Glucose Starvation in Cardiomyocytes Enhances Exosome Secretion and Promotes Angiogenesis in Endothelial Cells

Autores de IIS La Fe

• Nahuel Aquiles Garcia

  Autor

• Imelda Ontoria Oviedo

  Autor

• Hernán González King Garibotti

  Autor

• Antonio Diez Juan

  Autor

• 

  Pilar Sepúlveda Sanchis

  Autor

Grupos

• Regeneración y Trasplante Cardíaco

Abstract

Cardiomyocytes (CMs) and endothelial cells (ECs) have an intimate anatomical relationship that is essential for maintaining normal development and function in the heart. Little is known about the mechanisms that regulate cardiac and endothelial crosstalk, particularly in situations of acute stress when local active processes are required to regulate endothelial function. We examined whether CM-derived exosomes could modulate endothelial function. Under conditions of glucose deprivation, immortalized H9C2 cardiomyocytes increase their secretion of exosomes. CM-derived exosomes are loaded with a broad repertoire of miRNA and proteins in a glucose availability-dependent manner. Gene Ontology (GO) analysis of exosome cargo molecules identified an enrichment of biological process that could alter EC activity. We observed that addition of CM-derived exosomes to ECs induced changes in transcriptional activity of pro-angiogenic genes.

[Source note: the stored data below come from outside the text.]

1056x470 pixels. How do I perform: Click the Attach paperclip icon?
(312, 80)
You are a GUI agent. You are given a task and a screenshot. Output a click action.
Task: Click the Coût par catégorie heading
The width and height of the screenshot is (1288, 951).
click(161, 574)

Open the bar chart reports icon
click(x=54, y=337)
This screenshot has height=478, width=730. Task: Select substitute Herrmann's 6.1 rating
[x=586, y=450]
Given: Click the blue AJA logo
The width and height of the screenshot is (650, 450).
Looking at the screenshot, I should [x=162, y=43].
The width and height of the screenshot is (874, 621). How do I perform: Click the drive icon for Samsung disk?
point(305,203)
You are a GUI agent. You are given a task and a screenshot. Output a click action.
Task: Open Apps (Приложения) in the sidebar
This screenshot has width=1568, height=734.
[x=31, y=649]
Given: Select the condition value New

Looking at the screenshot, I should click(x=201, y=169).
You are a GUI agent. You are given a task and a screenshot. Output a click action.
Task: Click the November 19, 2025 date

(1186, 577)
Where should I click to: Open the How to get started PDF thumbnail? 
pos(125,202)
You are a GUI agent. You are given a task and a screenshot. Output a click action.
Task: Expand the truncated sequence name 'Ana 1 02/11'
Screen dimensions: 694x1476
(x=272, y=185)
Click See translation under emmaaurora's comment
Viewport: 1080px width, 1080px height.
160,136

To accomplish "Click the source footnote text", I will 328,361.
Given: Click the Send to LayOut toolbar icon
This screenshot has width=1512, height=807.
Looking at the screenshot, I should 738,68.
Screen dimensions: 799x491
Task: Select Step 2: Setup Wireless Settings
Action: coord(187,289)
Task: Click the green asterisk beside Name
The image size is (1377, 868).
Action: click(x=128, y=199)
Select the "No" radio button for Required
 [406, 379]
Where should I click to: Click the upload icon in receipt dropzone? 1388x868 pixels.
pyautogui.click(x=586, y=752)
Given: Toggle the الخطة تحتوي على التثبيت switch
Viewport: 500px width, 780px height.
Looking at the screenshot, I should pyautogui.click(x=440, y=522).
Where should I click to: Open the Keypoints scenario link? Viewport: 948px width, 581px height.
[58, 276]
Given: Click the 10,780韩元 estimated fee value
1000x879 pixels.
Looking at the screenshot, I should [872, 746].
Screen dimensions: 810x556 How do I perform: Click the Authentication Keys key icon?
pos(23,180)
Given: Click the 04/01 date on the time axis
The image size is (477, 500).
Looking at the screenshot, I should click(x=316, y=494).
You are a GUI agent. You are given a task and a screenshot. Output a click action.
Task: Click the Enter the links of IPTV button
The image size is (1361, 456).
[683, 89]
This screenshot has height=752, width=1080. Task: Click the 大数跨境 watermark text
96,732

Finally, we demonstrated that incubation of H9C2-derived exosomes with ECs induced proliferation and angiogenesis in the latter. Thus, exosome-mediated communication between CM and EC establishes a functional relationship that could have potential implications for the induction of local neo-vascularization during acute situations such as cardiac injury.